This article was published in the January to April 2015 issue of Rapport magazine.
A new course, commissioned by the Church of England, aimed to inspire confident, transformative discipleship. Is this a rival to Alpha? Paula Gooder unpacks the Pilgrim course.
Early this year the final two books in the series of eight that make up the Pilgrim course will be published. Pilgrim is a discipleship course commissioned by the Church of England’s House of Bishops in an attempt to reinvigorate and re-inspire discipleship. You might well be wondering why we need yet another discipleship course. There are lots of excellent ones on the market already – the Alpha course, the Start course, Christianity Explored, Emmaus, to name a few. Why on earth would anyone want to develop yet another one? What’s wrong with the others? Why not just stick with those already published?
The four authors of the Pilgrim course, Bishops Steven Croft, Stephen Cottrell, Robert Atwell and I, are very clear that there is nothing wrong with of the other courses on the market. All of them respond to certain needs within our different churches. As we began to develop the idea, however, we became more and more aware of the need for a specifically and consciously Anglican discipleship course.

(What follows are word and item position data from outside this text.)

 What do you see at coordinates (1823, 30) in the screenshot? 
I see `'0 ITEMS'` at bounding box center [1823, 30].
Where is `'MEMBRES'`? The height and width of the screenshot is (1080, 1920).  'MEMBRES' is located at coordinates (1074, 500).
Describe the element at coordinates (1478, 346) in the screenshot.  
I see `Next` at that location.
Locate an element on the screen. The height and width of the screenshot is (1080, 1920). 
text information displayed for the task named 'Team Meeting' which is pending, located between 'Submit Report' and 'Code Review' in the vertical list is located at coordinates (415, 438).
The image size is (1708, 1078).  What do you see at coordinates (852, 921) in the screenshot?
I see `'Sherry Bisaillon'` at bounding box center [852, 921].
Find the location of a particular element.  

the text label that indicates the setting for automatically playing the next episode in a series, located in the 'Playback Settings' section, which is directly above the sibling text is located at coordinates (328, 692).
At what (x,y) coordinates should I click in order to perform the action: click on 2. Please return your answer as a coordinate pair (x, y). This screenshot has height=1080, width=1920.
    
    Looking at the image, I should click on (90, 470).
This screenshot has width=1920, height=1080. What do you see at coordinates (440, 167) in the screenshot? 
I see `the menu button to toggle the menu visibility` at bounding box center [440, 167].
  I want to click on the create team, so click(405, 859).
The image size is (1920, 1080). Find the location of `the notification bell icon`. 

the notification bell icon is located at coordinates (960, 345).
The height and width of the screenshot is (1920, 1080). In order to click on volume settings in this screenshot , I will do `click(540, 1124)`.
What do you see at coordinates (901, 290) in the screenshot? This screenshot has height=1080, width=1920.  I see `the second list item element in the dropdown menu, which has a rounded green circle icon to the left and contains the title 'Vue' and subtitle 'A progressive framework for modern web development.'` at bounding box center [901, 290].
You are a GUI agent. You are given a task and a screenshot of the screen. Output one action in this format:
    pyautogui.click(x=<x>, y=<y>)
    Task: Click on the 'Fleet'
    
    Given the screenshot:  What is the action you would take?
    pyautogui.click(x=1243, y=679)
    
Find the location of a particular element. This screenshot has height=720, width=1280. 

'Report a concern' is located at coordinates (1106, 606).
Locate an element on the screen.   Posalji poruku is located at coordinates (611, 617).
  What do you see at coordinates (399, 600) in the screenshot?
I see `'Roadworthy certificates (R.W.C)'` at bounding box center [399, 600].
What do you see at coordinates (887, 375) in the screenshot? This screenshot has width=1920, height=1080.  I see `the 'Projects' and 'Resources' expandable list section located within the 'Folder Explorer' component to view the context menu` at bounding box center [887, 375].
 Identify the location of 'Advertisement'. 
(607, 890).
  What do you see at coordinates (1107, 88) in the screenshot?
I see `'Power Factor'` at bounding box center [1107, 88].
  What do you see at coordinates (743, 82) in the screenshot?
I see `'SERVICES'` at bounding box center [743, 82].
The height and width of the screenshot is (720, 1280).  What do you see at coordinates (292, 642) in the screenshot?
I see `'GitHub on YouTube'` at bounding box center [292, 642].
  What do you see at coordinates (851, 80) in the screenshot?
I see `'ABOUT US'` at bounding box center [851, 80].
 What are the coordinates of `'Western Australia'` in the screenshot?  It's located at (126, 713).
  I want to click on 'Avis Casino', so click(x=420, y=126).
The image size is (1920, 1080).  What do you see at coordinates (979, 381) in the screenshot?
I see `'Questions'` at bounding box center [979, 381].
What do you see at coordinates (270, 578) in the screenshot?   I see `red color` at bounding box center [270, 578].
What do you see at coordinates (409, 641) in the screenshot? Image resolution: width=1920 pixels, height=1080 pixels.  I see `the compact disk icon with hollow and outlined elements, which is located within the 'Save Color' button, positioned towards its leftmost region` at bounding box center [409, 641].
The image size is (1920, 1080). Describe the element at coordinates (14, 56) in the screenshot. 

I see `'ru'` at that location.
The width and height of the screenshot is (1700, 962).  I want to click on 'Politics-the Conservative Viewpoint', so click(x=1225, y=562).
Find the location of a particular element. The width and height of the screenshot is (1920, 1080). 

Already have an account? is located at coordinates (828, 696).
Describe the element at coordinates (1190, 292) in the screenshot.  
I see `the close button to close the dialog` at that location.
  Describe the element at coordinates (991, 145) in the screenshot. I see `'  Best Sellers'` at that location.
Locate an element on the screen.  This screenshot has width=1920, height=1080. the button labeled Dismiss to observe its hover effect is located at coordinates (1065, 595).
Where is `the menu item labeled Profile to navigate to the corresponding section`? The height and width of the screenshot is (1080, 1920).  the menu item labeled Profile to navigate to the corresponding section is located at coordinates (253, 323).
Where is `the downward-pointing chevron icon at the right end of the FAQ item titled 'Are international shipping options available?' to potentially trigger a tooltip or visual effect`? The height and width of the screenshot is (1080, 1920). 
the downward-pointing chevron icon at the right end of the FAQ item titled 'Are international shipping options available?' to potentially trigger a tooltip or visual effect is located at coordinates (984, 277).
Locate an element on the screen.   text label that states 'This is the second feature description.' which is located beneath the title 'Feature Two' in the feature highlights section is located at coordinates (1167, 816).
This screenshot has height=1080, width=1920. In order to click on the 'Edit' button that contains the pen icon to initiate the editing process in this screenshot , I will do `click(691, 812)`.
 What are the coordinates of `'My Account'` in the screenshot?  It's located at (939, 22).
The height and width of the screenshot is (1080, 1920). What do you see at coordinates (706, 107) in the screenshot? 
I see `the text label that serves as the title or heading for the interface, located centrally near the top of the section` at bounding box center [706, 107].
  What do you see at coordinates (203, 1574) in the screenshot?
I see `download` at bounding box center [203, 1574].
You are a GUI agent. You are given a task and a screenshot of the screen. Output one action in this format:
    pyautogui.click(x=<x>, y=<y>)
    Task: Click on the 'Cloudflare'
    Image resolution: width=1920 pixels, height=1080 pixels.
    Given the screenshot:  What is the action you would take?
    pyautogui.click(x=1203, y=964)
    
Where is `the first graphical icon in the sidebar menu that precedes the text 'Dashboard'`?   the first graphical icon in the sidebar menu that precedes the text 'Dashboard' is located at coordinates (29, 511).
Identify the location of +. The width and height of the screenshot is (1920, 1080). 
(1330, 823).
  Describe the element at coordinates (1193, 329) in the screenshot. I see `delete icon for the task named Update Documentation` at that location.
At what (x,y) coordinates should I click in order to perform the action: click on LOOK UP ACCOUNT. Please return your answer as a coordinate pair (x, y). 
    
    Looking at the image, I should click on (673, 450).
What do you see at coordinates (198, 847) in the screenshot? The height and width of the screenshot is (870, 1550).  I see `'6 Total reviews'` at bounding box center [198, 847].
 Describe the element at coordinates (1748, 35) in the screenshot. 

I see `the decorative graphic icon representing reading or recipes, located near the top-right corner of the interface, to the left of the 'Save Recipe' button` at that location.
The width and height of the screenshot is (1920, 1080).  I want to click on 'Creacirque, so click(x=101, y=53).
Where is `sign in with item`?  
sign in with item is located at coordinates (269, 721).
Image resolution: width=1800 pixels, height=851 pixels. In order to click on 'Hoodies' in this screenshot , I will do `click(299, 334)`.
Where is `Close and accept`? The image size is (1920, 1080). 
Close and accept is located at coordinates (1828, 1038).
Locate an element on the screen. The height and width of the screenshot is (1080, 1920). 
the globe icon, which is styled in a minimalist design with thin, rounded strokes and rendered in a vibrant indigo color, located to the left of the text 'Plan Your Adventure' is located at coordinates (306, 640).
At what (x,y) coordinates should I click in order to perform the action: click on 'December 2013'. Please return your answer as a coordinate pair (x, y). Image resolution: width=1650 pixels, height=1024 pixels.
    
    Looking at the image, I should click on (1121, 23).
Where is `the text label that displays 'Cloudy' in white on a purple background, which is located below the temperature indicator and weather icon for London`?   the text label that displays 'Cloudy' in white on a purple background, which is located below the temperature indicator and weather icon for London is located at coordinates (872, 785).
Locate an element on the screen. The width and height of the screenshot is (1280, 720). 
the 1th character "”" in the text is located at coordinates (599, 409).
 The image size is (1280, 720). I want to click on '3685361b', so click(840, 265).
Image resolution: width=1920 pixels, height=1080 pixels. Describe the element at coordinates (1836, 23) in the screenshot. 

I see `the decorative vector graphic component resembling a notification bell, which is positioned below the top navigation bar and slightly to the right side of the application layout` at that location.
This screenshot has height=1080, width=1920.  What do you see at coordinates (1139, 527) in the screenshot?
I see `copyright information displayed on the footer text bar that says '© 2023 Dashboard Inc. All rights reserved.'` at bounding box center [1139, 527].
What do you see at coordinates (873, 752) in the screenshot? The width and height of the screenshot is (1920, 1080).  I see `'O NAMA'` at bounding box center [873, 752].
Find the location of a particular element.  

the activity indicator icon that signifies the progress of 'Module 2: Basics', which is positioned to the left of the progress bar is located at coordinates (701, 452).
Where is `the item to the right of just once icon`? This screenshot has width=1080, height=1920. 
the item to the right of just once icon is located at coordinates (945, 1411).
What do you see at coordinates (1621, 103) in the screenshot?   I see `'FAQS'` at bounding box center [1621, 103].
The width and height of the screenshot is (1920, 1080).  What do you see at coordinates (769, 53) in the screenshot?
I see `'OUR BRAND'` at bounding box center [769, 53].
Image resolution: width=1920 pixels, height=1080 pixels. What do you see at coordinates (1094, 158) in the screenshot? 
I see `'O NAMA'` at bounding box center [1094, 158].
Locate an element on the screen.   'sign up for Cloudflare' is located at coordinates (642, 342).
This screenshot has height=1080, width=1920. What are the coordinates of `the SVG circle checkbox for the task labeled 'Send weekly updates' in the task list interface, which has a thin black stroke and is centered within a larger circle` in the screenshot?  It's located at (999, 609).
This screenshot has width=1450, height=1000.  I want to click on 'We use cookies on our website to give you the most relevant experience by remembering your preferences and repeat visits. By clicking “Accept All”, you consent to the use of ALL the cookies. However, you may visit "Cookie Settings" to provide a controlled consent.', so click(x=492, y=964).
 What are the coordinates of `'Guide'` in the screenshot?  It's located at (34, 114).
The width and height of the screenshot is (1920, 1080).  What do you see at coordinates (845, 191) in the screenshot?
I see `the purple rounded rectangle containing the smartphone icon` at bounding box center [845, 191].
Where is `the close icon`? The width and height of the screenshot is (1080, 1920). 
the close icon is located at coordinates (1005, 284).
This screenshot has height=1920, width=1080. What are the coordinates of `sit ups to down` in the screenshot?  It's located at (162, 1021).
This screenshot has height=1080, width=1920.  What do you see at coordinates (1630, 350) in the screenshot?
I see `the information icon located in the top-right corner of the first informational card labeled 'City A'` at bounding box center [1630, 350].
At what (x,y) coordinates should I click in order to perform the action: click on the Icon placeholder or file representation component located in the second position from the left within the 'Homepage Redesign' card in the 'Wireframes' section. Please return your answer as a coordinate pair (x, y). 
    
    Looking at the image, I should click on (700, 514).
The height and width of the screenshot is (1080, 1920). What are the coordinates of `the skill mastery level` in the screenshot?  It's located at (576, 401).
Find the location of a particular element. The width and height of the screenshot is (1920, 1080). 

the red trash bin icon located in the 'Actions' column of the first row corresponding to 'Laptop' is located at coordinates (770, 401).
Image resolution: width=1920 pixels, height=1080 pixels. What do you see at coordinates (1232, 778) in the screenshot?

What makes it ‘Anglican’ is that it is based upon and draws from Anglican worship and tradition. Not only does it have extensive quotations drawn from a wide range of texts written at various points throughout Christian history, it also focuses its content around issues such as baptism, the Eucharist and the creeds. This doesn’t mean that it can only be used by people from the Church of England, but it was written with the kinds of questions in mind that Anglicans
often ask.
As a result it differs from some of the other courses in its focus, but it also differs in its method. Pilgrim is based on a model of ‘participation’ not ‘persuasion’. Most discipleship courses seek to persuade people of the truth of Christianity by providing all of the answers that people might need. This is done so well elsewhere that we felt no need to do it again. Instead we chose a different method: one drawn more from John’s Gospel and, in particular, from one of its phrases that recurs throughout that gospel: ‘come and see’. Our hope is that people who are feeling God’s call in their lives (whether as the very first step into faith or as one more step along a way that they have been treading a while) will want to ‘come and see’, to listen to what God has to say in Scripture; to discuss with others what this might mean and to place themselves before God in worship.
The course is built around listening to God speaking in Scripture and engaging with a reflection written by someone on a particular theme. These lead into discussion and reflection and, we hope, to participants beginning to get a sense of what they might think about the theme of the week. There are many different ways that you can use the course. Some people read the reflections in advance and come ready to discuss the issues. Others listen to the audio podcast and use that as the way into discussion. Others still use the video clips as a way in. The material can be used in all sorts of different ways and the key to using the course successfully is to find what works in each group or context.
Another feature of the course, which is easier to see once all eight booklets have come out, is that this is not a one -off course. If you do it all you will do eight lots of six sessions; four in the follow stage and four in the grow stage. Very few groups will do them all one after the other. Most groups may not ever do them all but part of the point of the structure of the course is that we do not believe that one discipleship course is all you ever need to do. Our idea is that you carry on going and keep learning in whatever way suits you best.
Having said all of this, I think I can speak on behalf of all the authors of the course when I say that our great passion and concern is not the Pilgrim course itself – but confident, transformative discipleship. The word ‘disciple’ means simply a learner and we are all called to learn whether we are at the start of our journey of faith or quite a long way along it.
We never stop being disciples and never ‘graduate’ from discipleship. We just learn more about Jesus as we go and as we learn more about him we gain confidence in him. As we gain confidence in him we find it easier to tell others about our faith. As we tell others about our faith we learn more about Jesus again and on it goes. Vibrant discipleship, which seeks to learn and then share more and more about Jesus, lies right at the heart of the Christian faith.
Jesus calls us to a life of learning, of journeying onwards as we seek to live out our faith day by day. As writers of this new course our great desire is to introduce as many people as possible to the joy of a committed, growing, learning faith that bubbles over so infectiously that we cannot help but share it with others. Whether you decide to use the course we wrote or not, our prayer is that all churches, not only in England but across the world, might be places full of people who have heard Jesus’ call ‘come and see’, who came, saw, believed and committed themselves to journey onwards with him proclaiming the Kingdom of God to all along the way.
Paula Gooder
Dr Paula Gooder is a freelance writer and lecturer in Biblical studies, a Reader in the Church of England and a lay member of the General Synod. She is also Theologian in Residence for the Bible Society, and an honorary Canon Theologian at Birmingham and Guildford Cathedrals.